Yogyakarta — Di tengah hiruk pikuk Pasar Beringharjo, kehidupan buruh gendong dan pengayuh becak sering kali berjalan dalam sunyi. Mereka bekerja keras, namun tidak selalu pulang dengan uang di tangan. Melihat realitas tersebut, BMT Beringharjo, BPD DIY Syariah, Dompet Dhuafa, dan LAZNAS Bakrie Amanah bersinergi menghadirkan program kemanusiaan yang menyentuh langsung kebutuhan mereka: Iqro Club dan Bus Peduli Buruh Gendong.
Kolaborasi empat lembaga ini bukan sekadar bantuan finansial atau program sosial biasa. Ini adalah bentuk nyata kepedulian terhadap mereka yang selama ini menjadi tulang punggung aktivitas pasar, namun kerap luput dari perhatian. Banyak buruh gendong yang dalam sehari mengeluarkan ongkos transportasi Rp20.000, sementara “belum tentu nggendong dan dapat uang.” Dalam kondisi seperti itu, semangat mereka untuk tetap mengaji di sela-sela bekerja menjadi inspirasi yang begitu kuat.

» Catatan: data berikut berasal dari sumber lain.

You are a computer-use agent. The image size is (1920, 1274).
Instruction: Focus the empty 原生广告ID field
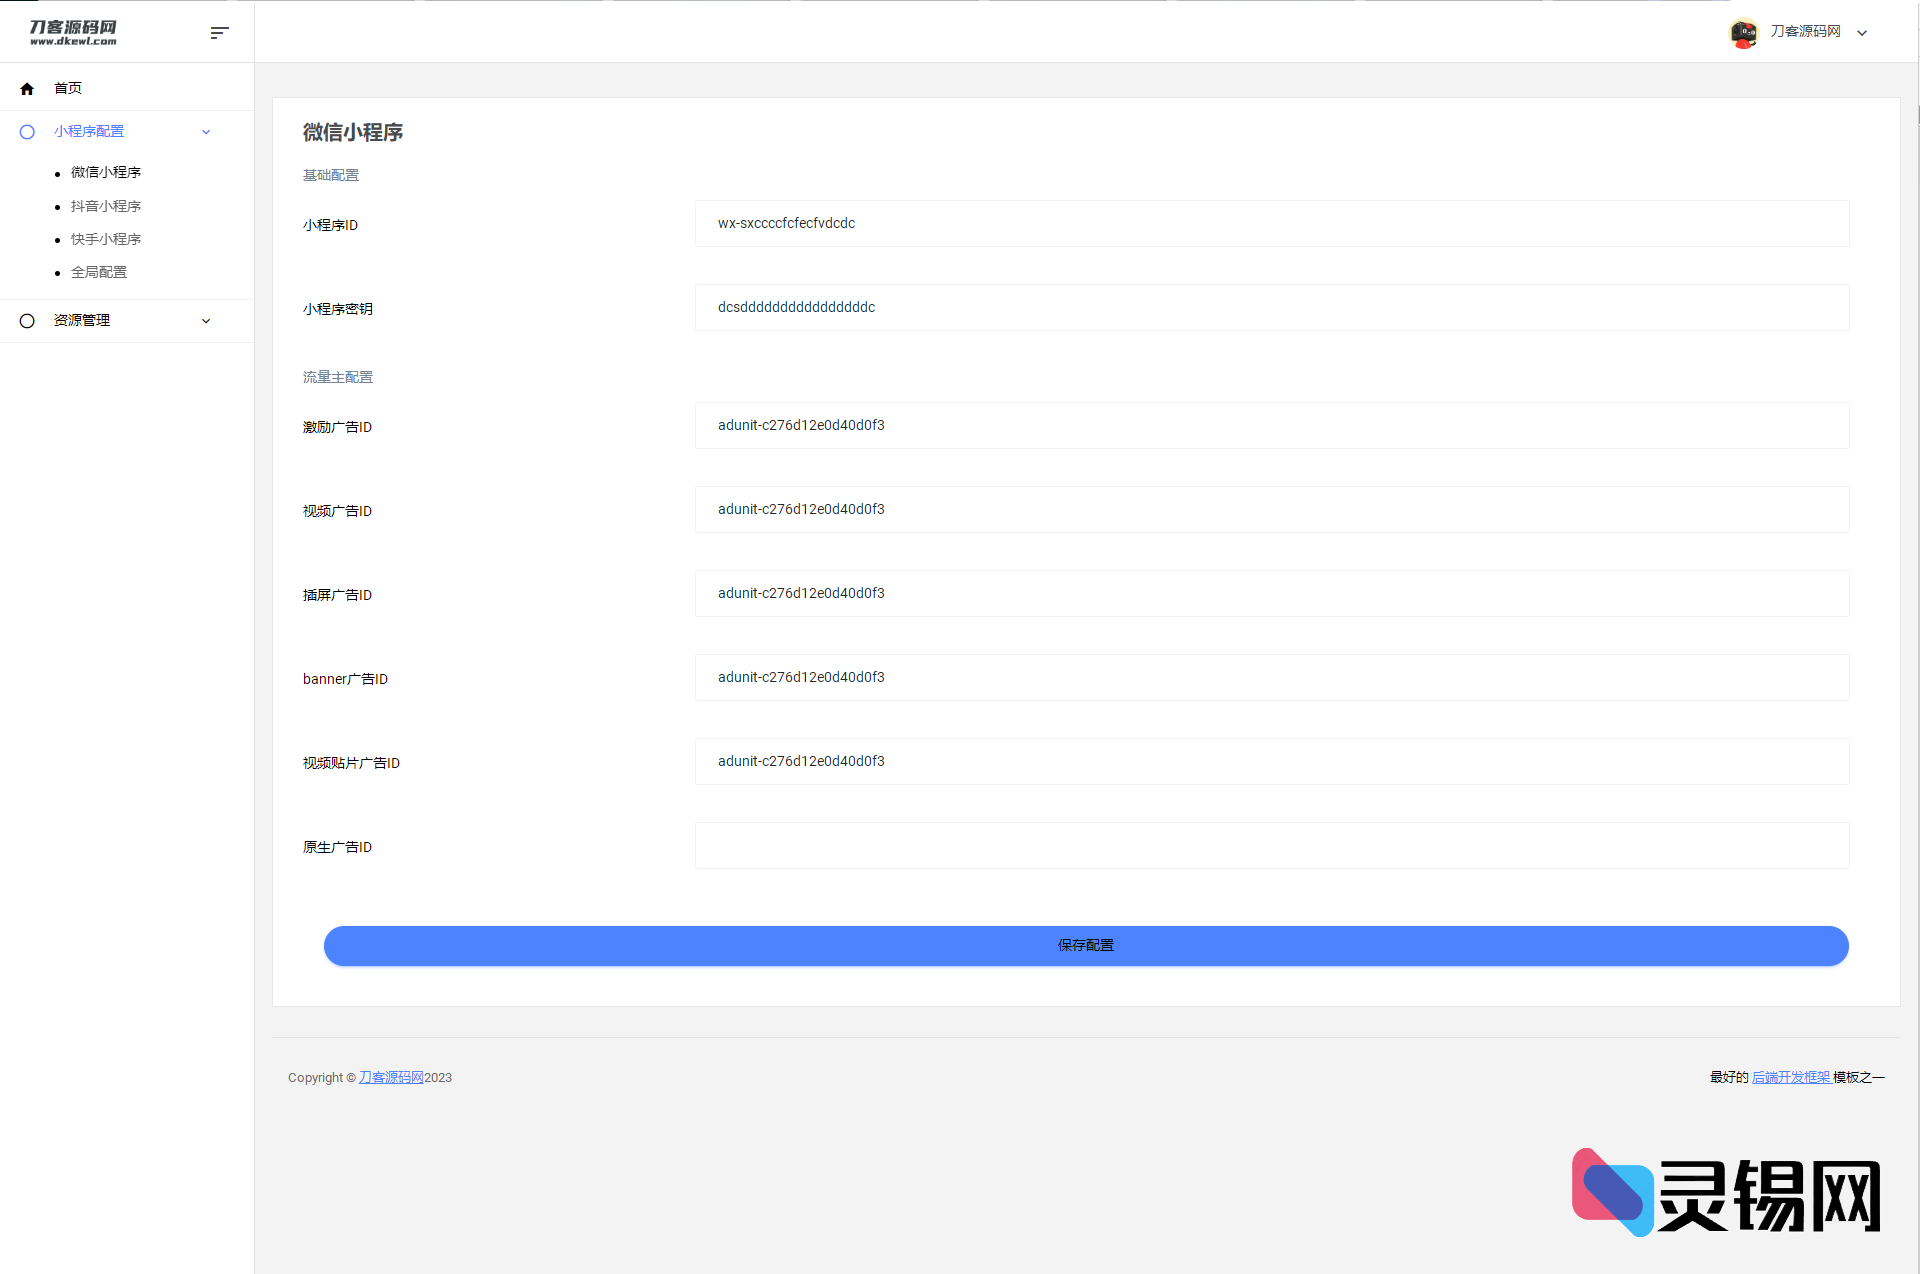1272,846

Iqro Club merupakan program yang diinisiasi oleh Baitul Maal BMT Beringharjo yang tergabung LAZNAS Keluarga Utama, sebuah ruang belajar Al-Qur’an yang rutin digelar setiap selesai salat Jumat. Kegiatan ini didampingi ustadz dan ustadzah berpengalaman, dan menjadi tempat para buruh gendong serta pengayuh becak menemukan ketenangan di tengah kerasnya kehidupan. Tidak disangka, program sederhana namun bermakna ini mengetuk hati LAZNAS Bakrie Amanah, yang kemudian memberikan dukungan lebih dari Rp106 juta melalui amanah donatur khusus. “Ini penyaluran sedekah dari donatur yang secara spesifik ingin membantu Iqro Club,” ungkap Ibu Yuli Wulansari dari Bakrie Amanah.
Di sisi lain, beban ongkos harian yang harus dikeluarkan buruh gendong untuk bekerja memunculkan inisiatif baru: Bus Peduli Buruh Gendong. Kehadiran program ini merupakan hasil sinergi antara BMT Beringharjo, BPD DIY Syariah, dan Dompet Dhuafa. Melalui dukungan logistik, pendampingan program, hingga dukungan dana, ketiga lembaga ini bersama-sama memastikan bahwa buruh gendong tidak lagi harus merogoh kocek untuk sekadar bisa berangkat bekerja.


Peluncuran kedua program ini turut mendapat dukungan dari Menteri Koperasi Bapak Ferry Juliantono, Wakil Wali Kota Yogyakarta Bapak Wawan Harmawan, serta beberapa dinas terkait. Kehadiran mereka menjadi bentuk apresiasi dan dukungan moral atas upaya kolaboratif yang lahir dari kepedulian komunitas dan lembaga syariah terhadap kelompok rentan di pasar tradisional.
Sinergi ini membuktikan bahwa perubahan besar sering kali dimulai dari langkah sederhana—langkah yang dilakukan bersama. Dan bagi buruh gendong serta pengayuh becak Beringharjo, Iqro Club dan Bus Peduli bukan hanya bantuan, tetapi harapan baru yang lahir dari tangan-tangan yang peduli.